In the light of different studies performed, PTNAs do correlate with the total amount of anti-PT IgG antibodies and are induced considerably both after infection and vaccination, but they also indicate that high antibody concentration does not always guarantee good neutralization capacity [29][47][55][57][29,47,55,57]. Although these studies increase our understanding of PT antibody-based protection, further modifications for future testing might be needed to better show the actual fraction of neutralizing antibodies after vaccination or natural infection.
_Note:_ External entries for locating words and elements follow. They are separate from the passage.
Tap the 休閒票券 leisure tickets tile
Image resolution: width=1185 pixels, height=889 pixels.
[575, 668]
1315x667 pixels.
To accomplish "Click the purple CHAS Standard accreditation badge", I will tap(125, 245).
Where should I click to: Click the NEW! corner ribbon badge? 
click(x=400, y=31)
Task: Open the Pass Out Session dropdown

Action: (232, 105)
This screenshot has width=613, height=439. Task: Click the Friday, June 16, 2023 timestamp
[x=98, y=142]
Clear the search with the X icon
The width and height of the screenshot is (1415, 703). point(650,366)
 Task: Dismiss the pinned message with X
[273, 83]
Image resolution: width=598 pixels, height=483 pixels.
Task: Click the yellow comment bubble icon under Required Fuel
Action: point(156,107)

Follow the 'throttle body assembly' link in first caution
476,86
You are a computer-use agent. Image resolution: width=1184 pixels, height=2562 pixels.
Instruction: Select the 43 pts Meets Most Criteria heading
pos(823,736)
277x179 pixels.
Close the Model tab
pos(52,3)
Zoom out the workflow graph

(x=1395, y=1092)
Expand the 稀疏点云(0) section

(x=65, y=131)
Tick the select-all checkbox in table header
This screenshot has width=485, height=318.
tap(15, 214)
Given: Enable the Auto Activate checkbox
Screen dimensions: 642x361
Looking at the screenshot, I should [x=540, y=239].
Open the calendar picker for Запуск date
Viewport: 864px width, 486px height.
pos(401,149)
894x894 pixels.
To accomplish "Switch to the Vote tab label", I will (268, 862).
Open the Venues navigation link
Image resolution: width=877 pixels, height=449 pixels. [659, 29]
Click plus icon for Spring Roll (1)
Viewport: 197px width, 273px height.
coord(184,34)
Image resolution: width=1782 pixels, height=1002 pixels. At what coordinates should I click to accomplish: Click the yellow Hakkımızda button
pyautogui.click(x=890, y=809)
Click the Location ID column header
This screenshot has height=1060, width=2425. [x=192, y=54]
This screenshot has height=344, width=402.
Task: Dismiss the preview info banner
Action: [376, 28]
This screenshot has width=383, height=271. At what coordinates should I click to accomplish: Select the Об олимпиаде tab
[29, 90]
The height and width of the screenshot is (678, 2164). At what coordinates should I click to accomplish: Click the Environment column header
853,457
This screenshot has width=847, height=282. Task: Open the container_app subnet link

Since the CHO cell assay is laborious, a high throughput assay should be developed in the future. Moreover, how to define a good neutralization capacity is another question to be considered. The CHO cell assay only measures the ability of antibodies to block the intrusion of PT into these cells. Thereafter, other abilities of the antibodies not covered in this review, e.g., to prevent leucocytosis, opsonophagocytosis and bactericidal capability are other critical lines of interest [26][61][62][26,61,62].